Problem description -
From the entries that follow, copy every line with the word "computer".

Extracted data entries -
'''
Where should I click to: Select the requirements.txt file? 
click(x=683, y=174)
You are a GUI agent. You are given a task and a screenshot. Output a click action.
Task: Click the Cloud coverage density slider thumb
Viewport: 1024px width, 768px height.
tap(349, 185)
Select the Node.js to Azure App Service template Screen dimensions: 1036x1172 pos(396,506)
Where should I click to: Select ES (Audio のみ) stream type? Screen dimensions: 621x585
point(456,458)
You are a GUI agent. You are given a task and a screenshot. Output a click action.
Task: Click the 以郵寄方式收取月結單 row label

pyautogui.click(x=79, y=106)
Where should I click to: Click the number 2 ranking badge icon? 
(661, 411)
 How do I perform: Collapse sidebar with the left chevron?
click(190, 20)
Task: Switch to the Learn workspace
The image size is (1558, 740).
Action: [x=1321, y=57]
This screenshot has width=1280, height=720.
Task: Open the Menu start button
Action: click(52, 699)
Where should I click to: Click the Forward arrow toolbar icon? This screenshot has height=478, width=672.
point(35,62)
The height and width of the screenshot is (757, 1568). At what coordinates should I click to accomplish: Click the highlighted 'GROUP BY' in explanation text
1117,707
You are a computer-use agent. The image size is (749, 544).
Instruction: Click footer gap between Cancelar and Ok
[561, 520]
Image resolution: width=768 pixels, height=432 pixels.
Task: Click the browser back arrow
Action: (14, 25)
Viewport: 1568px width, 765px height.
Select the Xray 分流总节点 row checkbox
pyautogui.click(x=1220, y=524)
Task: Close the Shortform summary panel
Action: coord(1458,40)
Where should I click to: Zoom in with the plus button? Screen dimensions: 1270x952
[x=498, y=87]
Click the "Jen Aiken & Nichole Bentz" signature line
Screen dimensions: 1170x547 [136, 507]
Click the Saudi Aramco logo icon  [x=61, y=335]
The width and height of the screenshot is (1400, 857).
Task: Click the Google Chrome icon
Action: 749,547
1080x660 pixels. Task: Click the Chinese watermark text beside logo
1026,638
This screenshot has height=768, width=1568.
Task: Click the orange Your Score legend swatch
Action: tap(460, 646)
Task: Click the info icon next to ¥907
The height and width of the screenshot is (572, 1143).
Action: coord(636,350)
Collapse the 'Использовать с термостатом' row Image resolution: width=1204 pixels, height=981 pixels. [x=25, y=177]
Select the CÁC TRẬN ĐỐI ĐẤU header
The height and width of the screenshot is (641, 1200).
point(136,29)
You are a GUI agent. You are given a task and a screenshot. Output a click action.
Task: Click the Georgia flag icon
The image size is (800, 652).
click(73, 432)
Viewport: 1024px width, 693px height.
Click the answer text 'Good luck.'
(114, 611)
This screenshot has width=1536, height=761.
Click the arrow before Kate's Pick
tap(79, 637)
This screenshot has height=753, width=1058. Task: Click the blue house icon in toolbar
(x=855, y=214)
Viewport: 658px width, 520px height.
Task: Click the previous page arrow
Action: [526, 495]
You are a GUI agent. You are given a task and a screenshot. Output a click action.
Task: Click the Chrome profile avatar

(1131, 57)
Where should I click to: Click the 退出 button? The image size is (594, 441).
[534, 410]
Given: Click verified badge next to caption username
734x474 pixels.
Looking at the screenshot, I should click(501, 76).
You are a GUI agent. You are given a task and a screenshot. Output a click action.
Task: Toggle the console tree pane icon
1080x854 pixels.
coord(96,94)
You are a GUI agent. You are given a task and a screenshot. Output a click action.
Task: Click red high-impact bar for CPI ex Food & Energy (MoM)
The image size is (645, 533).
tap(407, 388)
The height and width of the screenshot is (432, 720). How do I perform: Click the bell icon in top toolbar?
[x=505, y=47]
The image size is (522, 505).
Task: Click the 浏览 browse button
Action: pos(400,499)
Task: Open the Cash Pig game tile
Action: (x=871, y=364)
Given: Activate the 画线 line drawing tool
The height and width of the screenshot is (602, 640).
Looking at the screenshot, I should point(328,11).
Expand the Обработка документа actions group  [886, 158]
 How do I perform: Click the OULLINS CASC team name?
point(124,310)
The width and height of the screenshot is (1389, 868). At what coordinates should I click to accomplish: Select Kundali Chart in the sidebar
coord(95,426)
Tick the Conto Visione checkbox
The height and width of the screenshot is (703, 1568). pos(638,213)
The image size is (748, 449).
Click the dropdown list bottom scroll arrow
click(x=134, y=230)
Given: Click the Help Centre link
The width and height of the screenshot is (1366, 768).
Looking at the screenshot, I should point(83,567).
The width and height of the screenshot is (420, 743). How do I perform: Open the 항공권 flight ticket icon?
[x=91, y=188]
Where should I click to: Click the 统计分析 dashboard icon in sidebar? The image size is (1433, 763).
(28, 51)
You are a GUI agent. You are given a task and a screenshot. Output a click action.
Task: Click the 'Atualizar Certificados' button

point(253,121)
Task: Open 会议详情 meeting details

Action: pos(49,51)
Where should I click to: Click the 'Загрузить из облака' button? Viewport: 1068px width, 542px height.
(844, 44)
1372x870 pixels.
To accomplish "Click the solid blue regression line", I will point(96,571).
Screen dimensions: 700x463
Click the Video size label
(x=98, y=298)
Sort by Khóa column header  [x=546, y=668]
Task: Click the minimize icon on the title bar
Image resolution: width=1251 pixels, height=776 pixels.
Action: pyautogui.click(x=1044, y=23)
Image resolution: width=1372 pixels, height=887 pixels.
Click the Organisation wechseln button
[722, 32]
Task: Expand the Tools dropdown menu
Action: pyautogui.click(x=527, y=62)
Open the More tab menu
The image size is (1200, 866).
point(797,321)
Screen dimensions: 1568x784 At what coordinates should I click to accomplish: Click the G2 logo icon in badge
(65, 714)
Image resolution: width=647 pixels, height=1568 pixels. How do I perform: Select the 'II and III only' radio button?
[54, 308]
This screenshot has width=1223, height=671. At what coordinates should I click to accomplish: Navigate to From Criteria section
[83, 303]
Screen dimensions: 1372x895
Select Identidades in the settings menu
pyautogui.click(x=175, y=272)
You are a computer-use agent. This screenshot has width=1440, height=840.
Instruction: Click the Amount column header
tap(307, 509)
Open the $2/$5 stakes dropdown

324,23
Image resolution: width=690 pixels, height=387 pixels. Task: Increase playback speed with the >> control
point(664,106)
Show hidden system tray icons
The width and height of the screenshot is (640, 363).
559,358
'''
Answer to the exercise -
You are a computer-use agent. The image size is (749, 544).
You are a computer-use agent. This screenshot has width=1440, height=840.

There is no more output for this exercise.